Taneler altın gibi gözüküyordu ancak altın değildiler. Kemik gibi gözüküyorlardı, lakin kemik değildiler. Ne var ki, Wang Lin birisini incelemek için almak üzereyken, ruhu tanelerle temas etmek için yükseldiğince, muazzam bir kuvvet karşı koydu.
Bu karşı koyma kuvveti Wang Lin'in ruhunu uzağa iterek, altın taneleri incelemesine engel olmuştu. Wang Lin bir taneyi eline aldı ve ezdi. Şaşırtıcı bir şekilde, göründüğü kadar sert değildi. Parmakları altında kolayca düzleşmişti.
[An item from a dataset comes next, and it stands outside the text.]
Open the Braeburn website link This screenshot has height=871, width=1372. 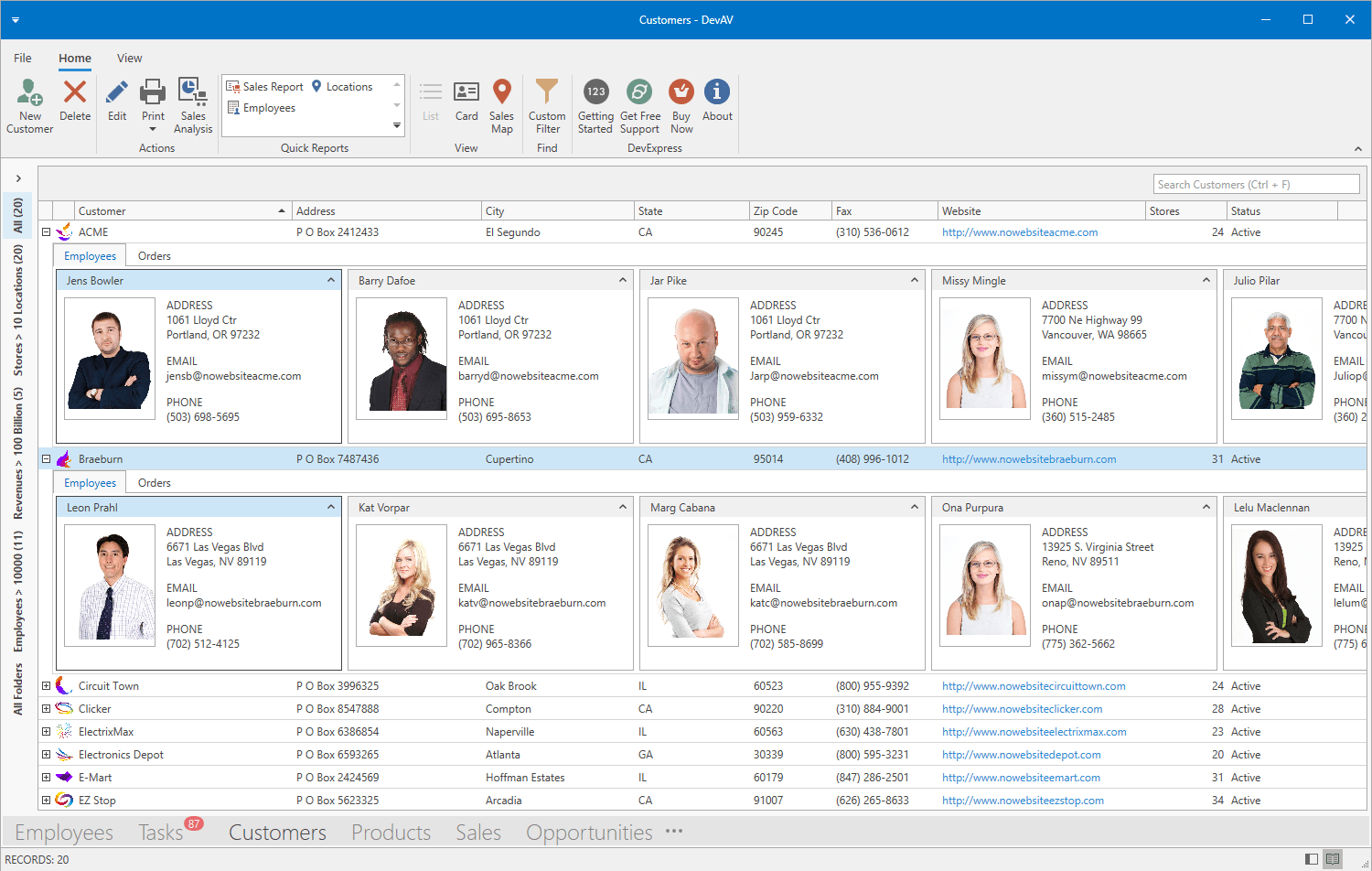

Lakin Wang Lin altın parçacıklara ne kadar bastırırsa bastırsın, parçalanmadan sadece daha da düzleşiyorlardı. Wang Lin'in aklına aniden bir fikir geldi. Bütün altın parçacıkları tuttu ve parmak ucu boyutunda bir fasulye tanesi oluşturmak için hepsini bir araya bastırdı.
Altın fasulye tanesine bakarken genç adam biraz düşündü. Ne kadar çok bakarsa, aklına o kadar çok ilk denemedeki kral yaratığın kemiği geliyordu. Eğer aynıysalar, o zaman bu kesinlikle yaşayan bir kemikti.
Wang Lin'in aklına cüretkar bir fikir gelmişti. ''Bu antik tanrının kemiği olabilir mi?'' Düşündüğünde içi titremişti.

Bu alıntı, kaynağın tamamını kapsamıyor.